On May 15, 2019, Kay Ellen Ivey, governor of Alabama, signed into law a near-total ban on abortion. But her understanding of the law is entirely positive:

Today, I signed into law the Alabama Human Life Protection Act, a bill that was approved by overwhelming majorities in both chambers of the Legislature. To the bill’s many supporters, this legislation stands as a powerful testament to Alabamians’ deeply held belief that every life is precious and that every life is a sacred gift from God.

Mallick is unsparing. As far as she is concerned, Governor Ivey is “an Aunt Lydia [an oppressive character from The Handmaid’s Tale] who could have killed that scorched earth Alabama ban, but did not.”

Like Mallick, Vermont senator and presidential hopeful Bernie Sanders does not see the way Kay Ivey does. For him, the Alabama ban is “disturbing,” “grotesque,” and a threat to the lives of women. Protecting the lives of countless unborn does not seem to register for him. Again, we must ask, why such extreme language? Surely, it cannot be “grotesque” to protect life. The abortion issue is not simply about reason. Its roots are far deeper than that, entangled in the mystery of the human personality. We should not abandon reason, but must work to restore it so that it can be applied fairly and judiciously to the abortion issue. Abortion, we might say, involves the devil and the deep blue sea.

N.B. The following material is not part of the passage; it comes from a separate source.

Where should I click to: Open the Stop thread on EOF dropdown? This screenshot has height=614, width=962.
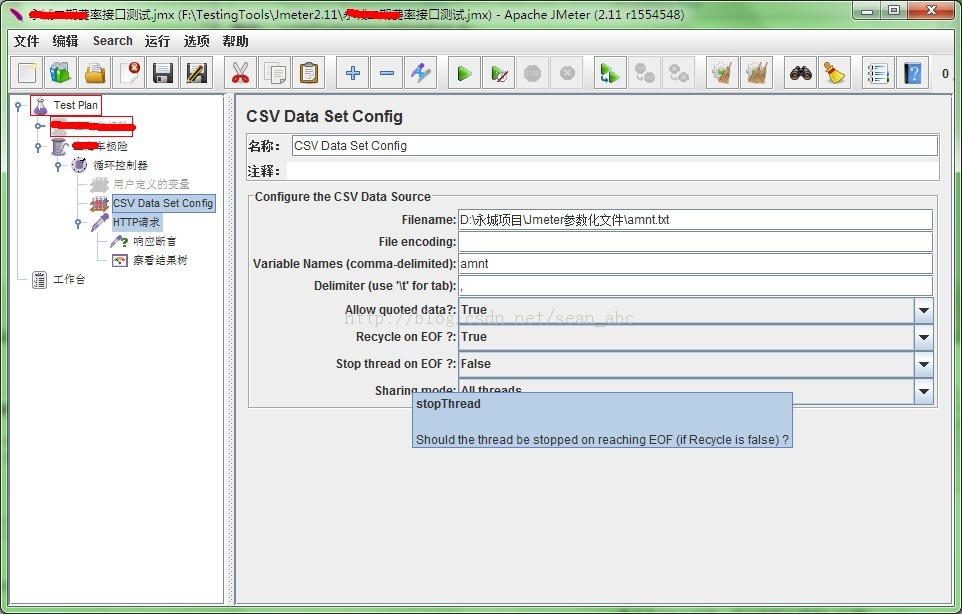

Heather Mallick’s column is accompanied by a color photo of a woman holding a sign that reads: “I’m a mom by choice.” The word “choice” has been inflated to the point where it is now free from any connection with reality. One does not become a mother merely by choosing it. There are thousands upon thousands of infertile women who would love to choose to become mothers if choice were the only requirement. But a man is needed, a particular act, and God, too, who blesses a union with the gift of life. The great importance of choice is not in itself—it is not a terminal value—but in the capacity it gives human actors to choose what is good. Life is good, therefore protecting it is also good.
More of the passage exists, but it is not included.